To do —
(1) How would you translate this sentence from the passage on Iran's petrol supply below into Spanish: "The Islamic republic's daily petrol consumption currently stands at 54.8 million litres, according to the oil ministry news agency Shana."
(2) In the passage on Iran's petrol supply below, how much petrol does the Islamic republic currently produce each day?
(3) Rewrite the part of the passage on Iran's petrol supply below that opens with the words containing "Despite holding around" and closes with "struggled with inefficiency.", putting "mismanagement" in place of "inefficiency".

Since then, Iranian officials have repeatedly reaffirmed that the Islamic republic was self-sufficient in petrol, while the production capacity has decreased after petrochemical plants stopped producing the fuel.
The Islamic republic currently produces around 50 million litres of petrol per day, managing director of the National Iranian Oil Products Distribution Company Jalil Salari told Mehr on August 14.
The Islamic republic's daily petrol consumption currently stands at 54.8 million litres, according to the oil ministry news agency Shana.
The reports come amid a row between the parliament and government over the issue of petrol imports, with lawmakers arguing Iran needs to increase petrol reserves through imports.
Energy commission chairman Hamid Reza Katouzian told ISNA news agency on Friday that given the production capacity at the refineries, "We are faced with a shortage of petrol."
Katouzian said the last month of summer sees an increase in road travel, and it "requires the government to import some petrol."
Experts say petrol reserves in the country are running low as officials have failed to compensate the cut in imports with domestic production, the Shargh newspaper reported on Wednesday.
Despite holding around 10 percent of world crude reserves and being the second-largest producer in OPEC, Iran for years imported large volumes of petrol as it lacked refining capacity and struggled with inefficiency.

Information given —

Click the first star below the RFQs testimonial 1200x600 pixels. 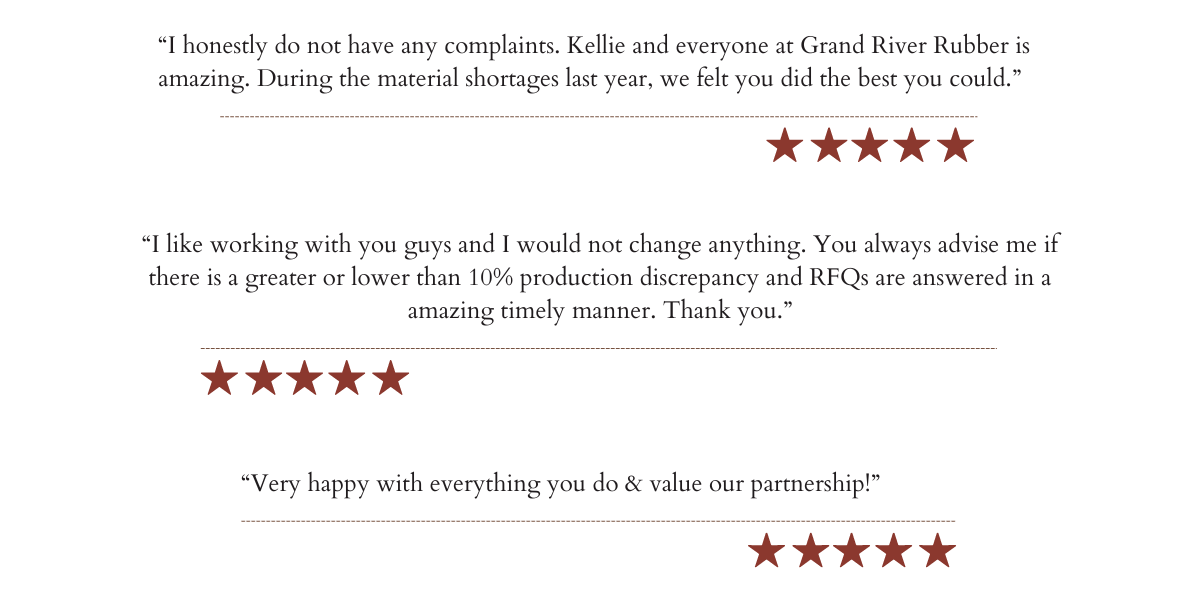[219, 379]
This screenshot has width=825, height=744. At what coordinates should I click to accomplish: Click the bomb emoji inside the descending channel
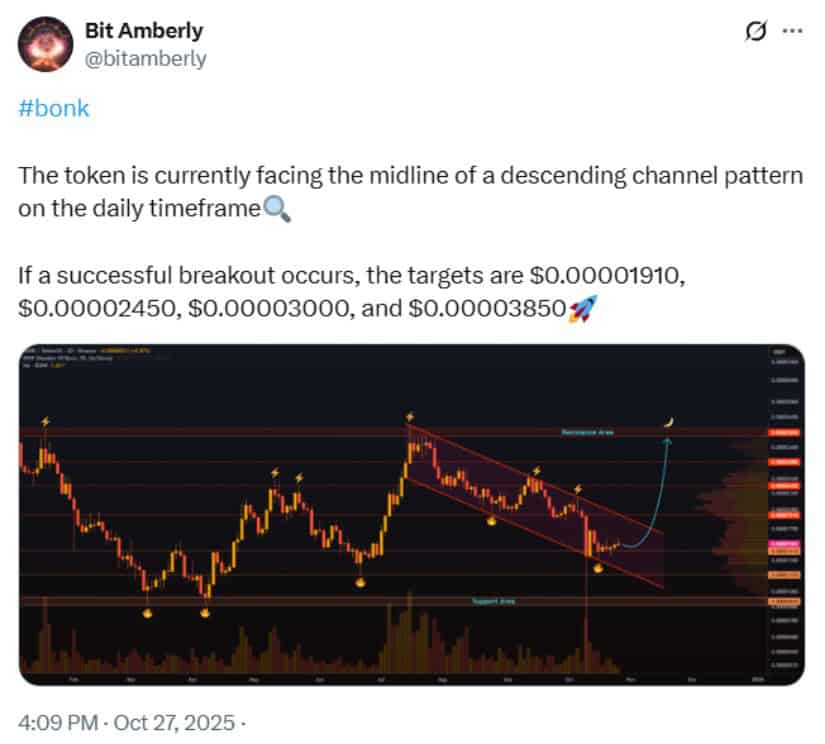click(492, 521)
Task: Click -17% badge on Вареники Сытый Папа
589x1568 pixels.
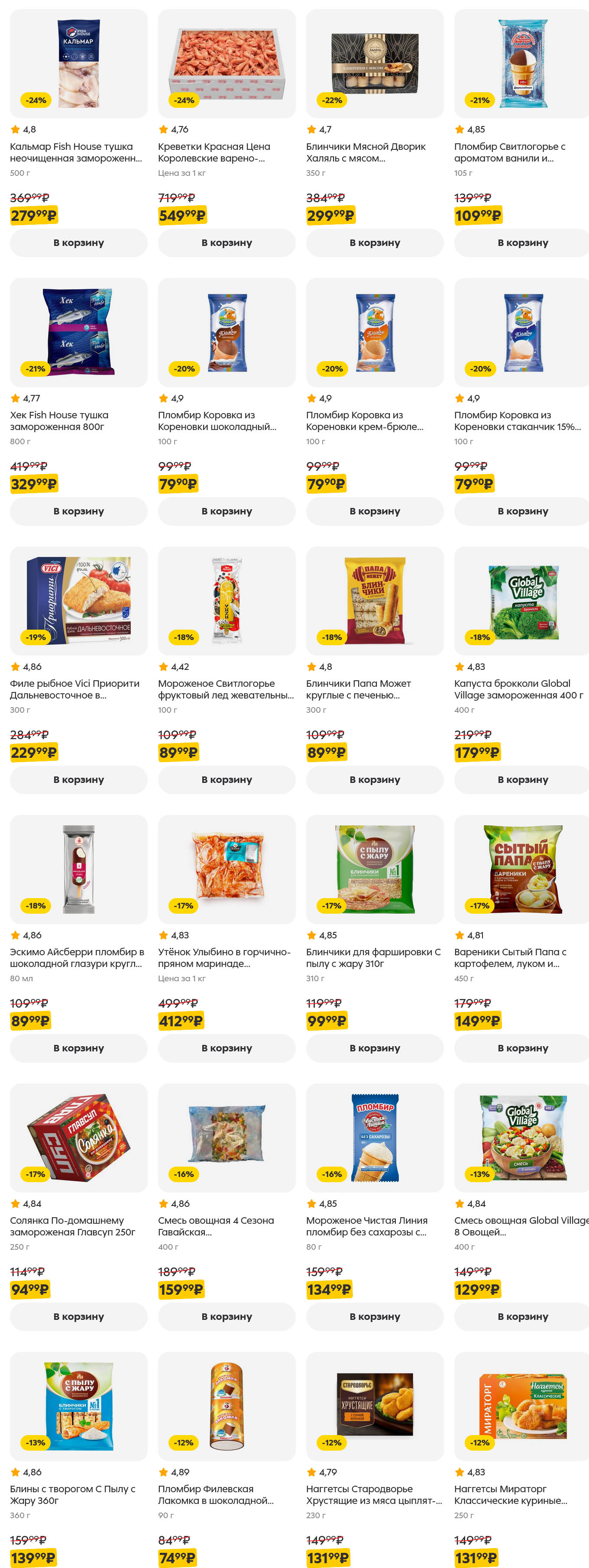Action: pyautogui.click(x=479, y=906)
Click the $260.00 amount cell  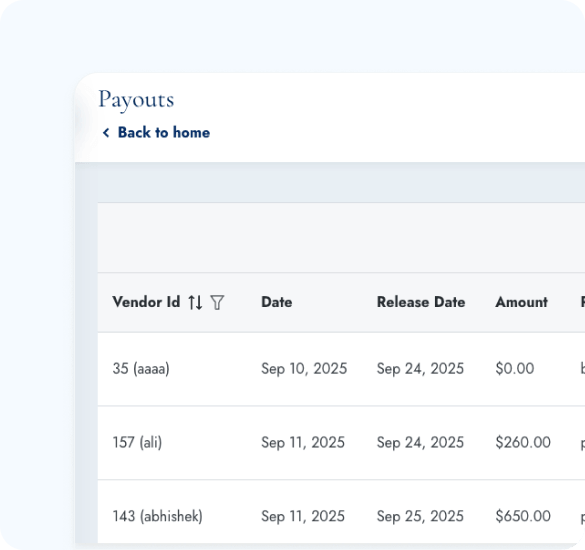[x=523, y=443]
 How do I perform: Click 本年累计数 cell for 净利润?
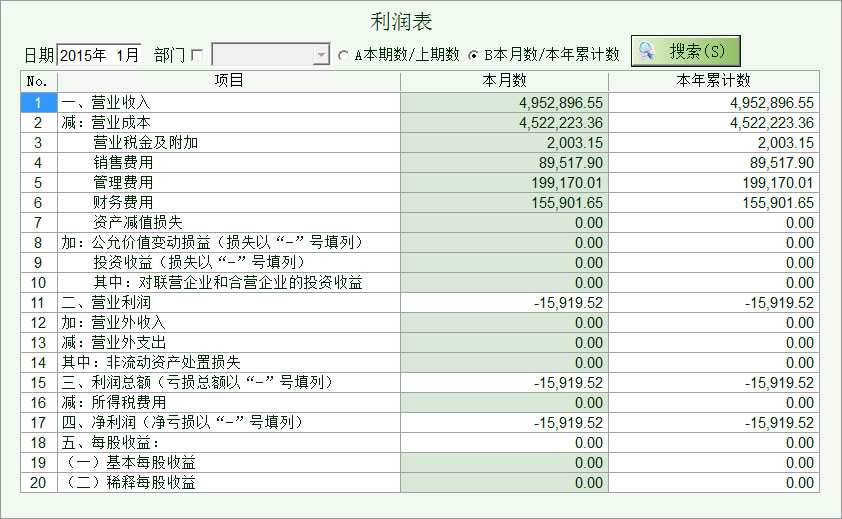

* * *

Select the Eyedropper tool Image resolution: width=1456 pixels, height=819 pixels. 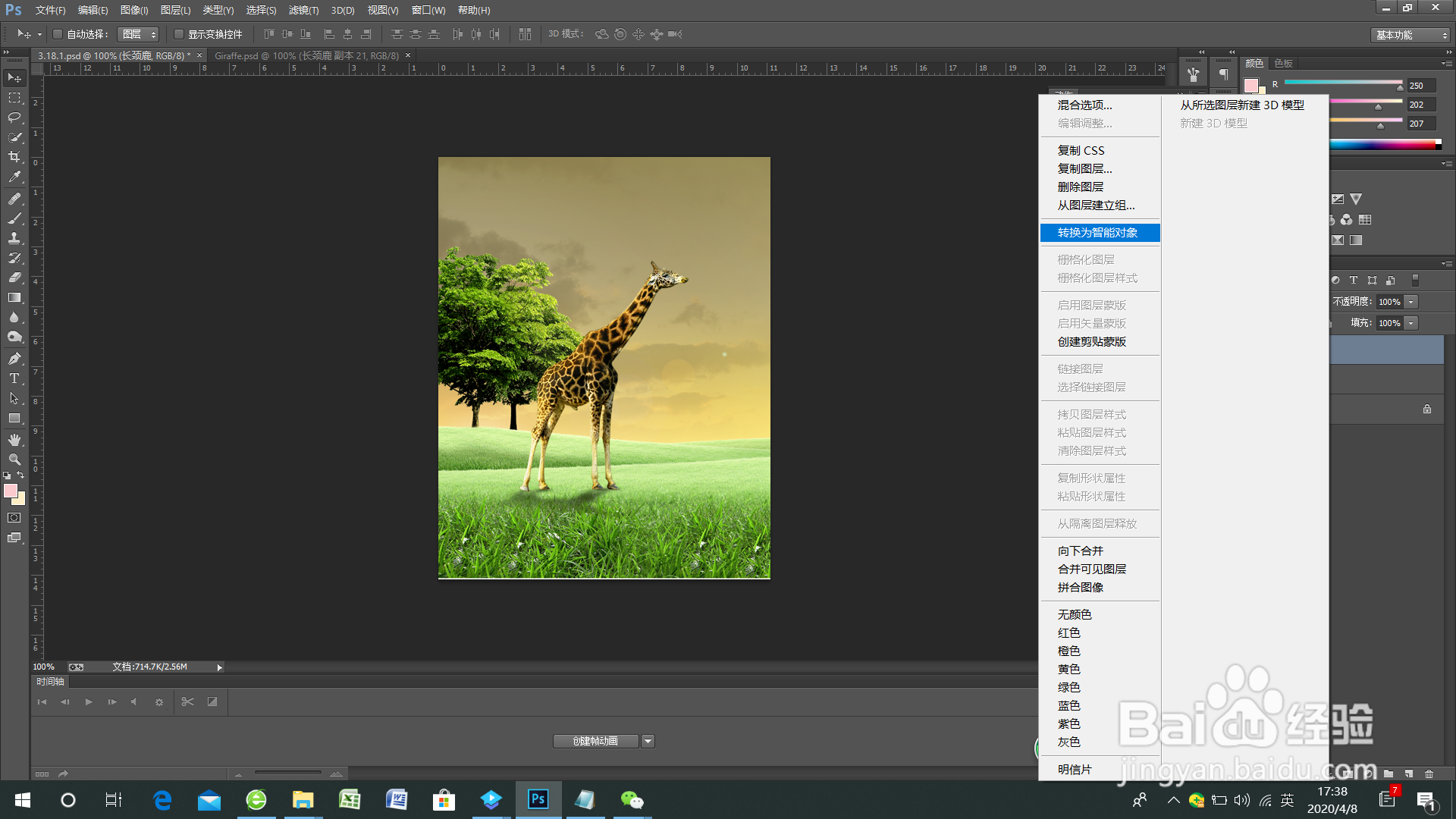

Answer set —
(1) El consumo diario de gasolina de la República Islámica se sitúa actualmente en 54,8 millones de litros, según la agencia de noticias del Ministerio del Petróleo, Shana.

(2) Around 50 million liters per day.

(3)
Despite holding around 10 percent of world crude reserves and being the second-largest producer in OPEC, Iran for years imported large volumes of petrol as it lacked refining capacity and struggled with mismanagement.